As a Councillor and Assembly Member in South Antrim, with a large commuting population, I know how much people want to have decent public transport. Where Translink have put on quality bus services, such as the City Express in Newtownabbey and on the Templepatrick/International Airport route, people have been attracted out of their cars, with consequent benefit to the economy, air quality and health in the inner city.

People in Templepatrick and Muckamore tell me – and write to me – to say how much they want to have a decent rail service. When the threat to services between Antrim and Lisburn became known, I had more responses to my local news-sheet in Crumlin than I have had on any other issue. I sought, and received, an assurance from Peter Robinson, during his only Ministerial Question Time, that Translink would re-examine the possibility of retaining services on that line.

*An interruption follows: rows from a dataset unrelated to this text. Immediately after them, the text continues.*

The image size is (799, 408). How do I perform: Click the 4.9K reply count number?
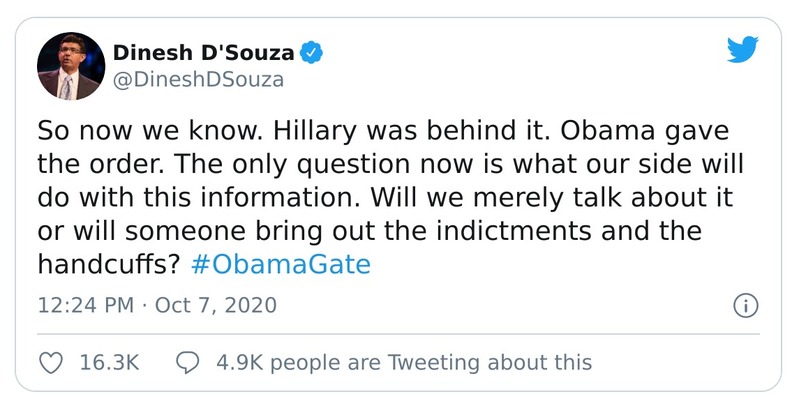239,362
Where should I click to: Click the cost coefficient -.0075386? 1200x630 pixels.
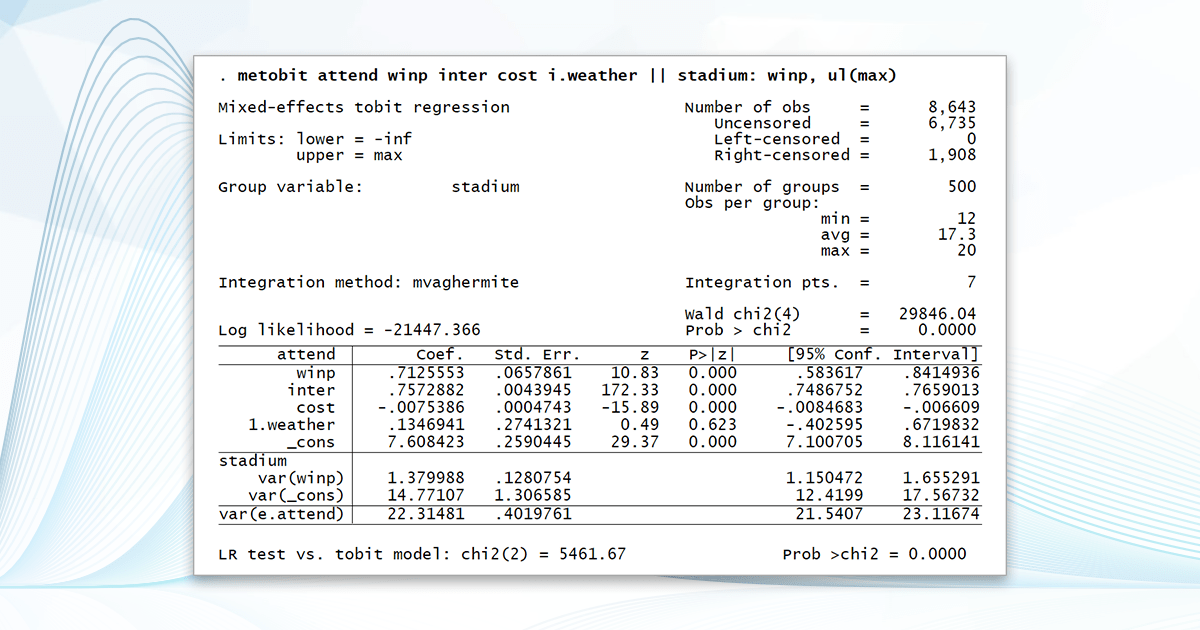(423, 407)
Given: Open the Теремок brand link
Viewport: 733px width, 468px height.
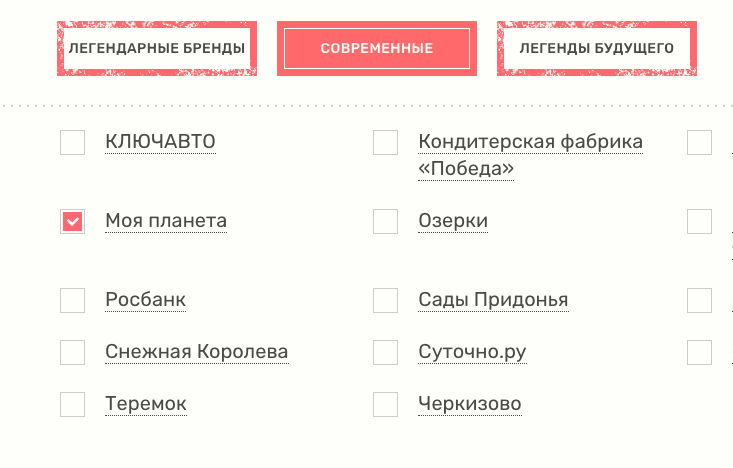Looking at the screenshot, I should tap(146, 404).
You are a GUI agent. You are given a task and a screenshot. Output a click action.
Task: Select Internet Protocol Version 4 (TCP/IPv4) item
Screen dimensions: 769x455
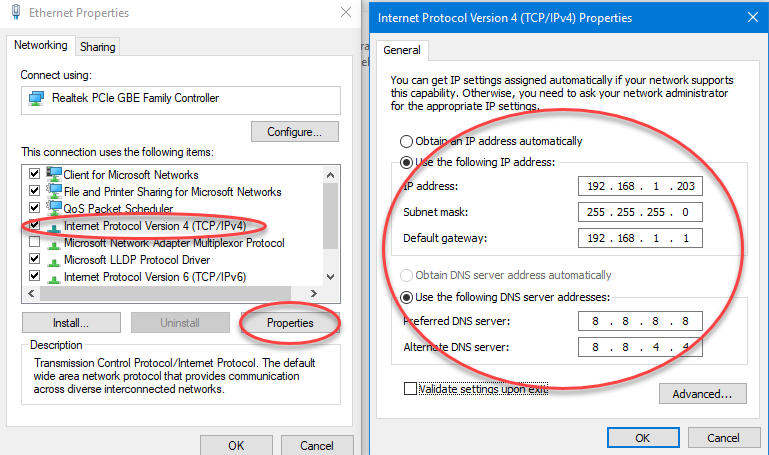click(155, 226)
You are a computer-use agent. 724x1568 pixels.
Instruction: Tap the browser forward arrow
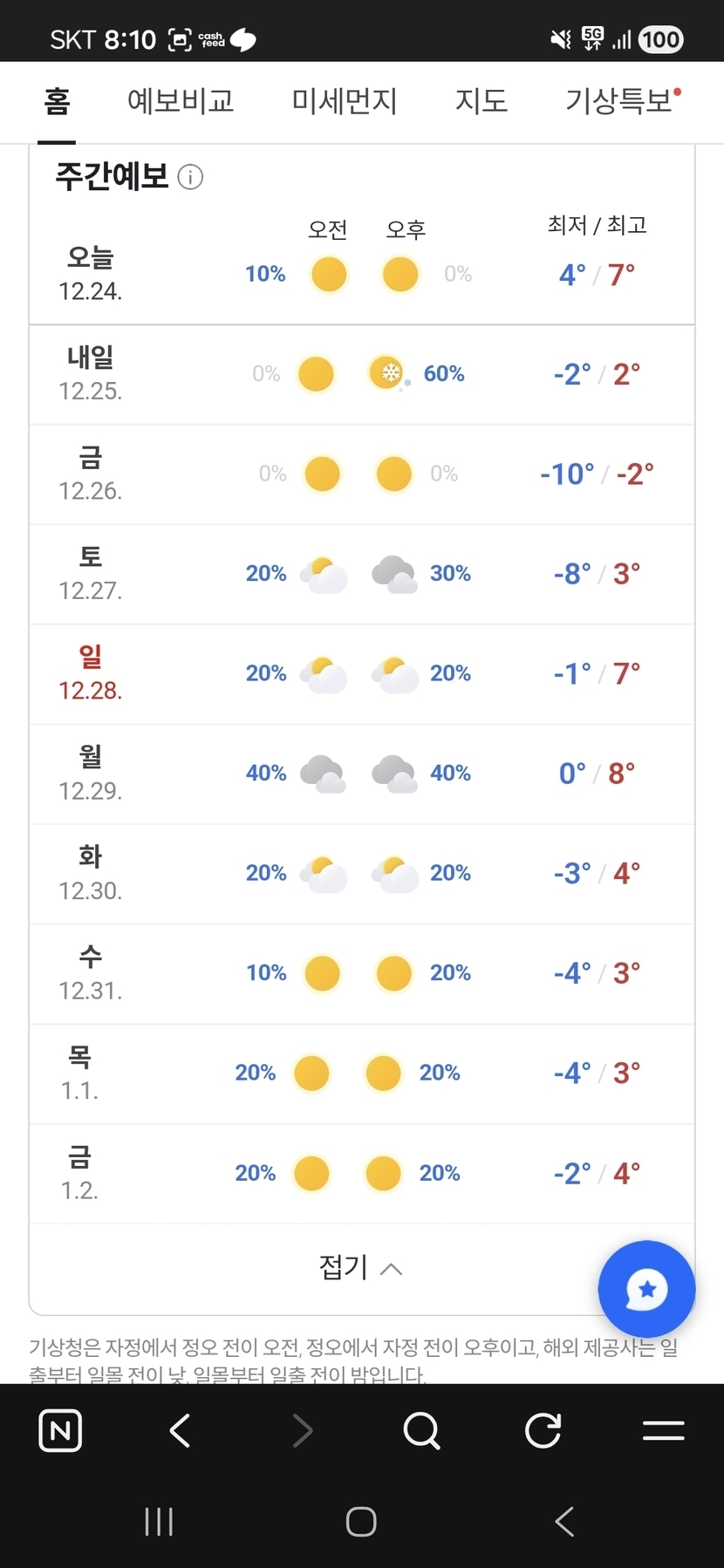302,1430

But my constituency is not unique. After problems with broken down rolling stock on the Bangor line, Eileen Bell, MLA for North Down, convened a meeting between commuters and senior NIR staff, which attracted a large turnout on a winter evening. There was a serious, rational discussion about the problems of NIR and how these problems can be addressed.

Nor is this a recent development. Will Glendinning was pressing for the building of the Lagan Bridge and the use of the Bleach Green Line when he was a member of the Alliance Assembly team in 1982/86.

The people of our region are not stupid. They know that the private car cannot provide for the needs of a large population of regular commuters. They know that quality transport costs money. They know that the NIR infrastructure and rolling stock have been allowed to deteriorate with minimal investment.

However, since it appears that those civil servants who have driven public transport policy (and driven their own private cars) for over the last thirty years don’t know the realities of life, let me spell out some of them.

As long as the civil servants who are in charge of bus and rail policy are regarded as a section of the Roads Service within the Department of Regional Development, and changed frequently, there will be no serious examination of the issues.

As long as the Treasury claws back ‘profits’ from Translink, rather than allowing them to be invested in improvements, services will deteriorate.

If Government Ministers can’t read their own development strategy, ‘Shaping our Future’ and realise the importance of strategic transport routes, we will have no improvements.

Quality public transport has a crucial role to play in improving the quality of life and enhancing the economic development opportunities of Northern Ireland. In every other part of Western Europe, public transport is run to a high standard, at low cost to users, because of its economic and environmental benefits. As a result it is popular with all sorts of people.

I can remember a few years ago attending a weekend conference in Bern, Switzerland. At teatime on Saturday, I was on a tram with elderly ladies going home from the market, tourists coming down from the mountains, teenage boys going to an ice hockey match and middle class couples going to the opera house.

Nearer home, the DART in Dublin has shown the potential of improvements to public transport in attracting drivers onto the railway. There is no reason why the railway lines into Belfast should not provide the same level of service on the heavily populated transport corridors into the city from Bangor, Lisburn, Antrim and Carrickfergus.

The railway network is a single unit. The belated opening of the Lagan Bridge and the reinstatement of the Antrim-Whiteabbey line make it more integrated. Any suggestions that we should cut off parts of the network are wrong in principle. The experience of the 1960s, both here and in GB, shows that reducing services and closing lines reduces the number of passengers for remaining services.

In fact we require the development of new services to maximise the potential of the system. It may not be possible to reintroduce rail on the Comber line, but there ought to be a direct rail connection from the International Airport, where the terminal building is only 400 metres from the line.

All this will require significant investment. European Structural Funds are available for infrastructure improvements. With so much rolling stock overdue for replacement, there is the opportunity to provide appropriate stock for different services. If Government is unwilling to fund new rolling stock, the option of a public-private partnership may have potential.

Public transport in Northern Ireland has suffered from a thousand cuts over the last four decades, ever since the Unionist Government cut services in the West, including the major Portadown-Omagh-Derry line. The present crisis presents only two choices: total closure or reinvigoration of the entire system. Closure is unthinkable.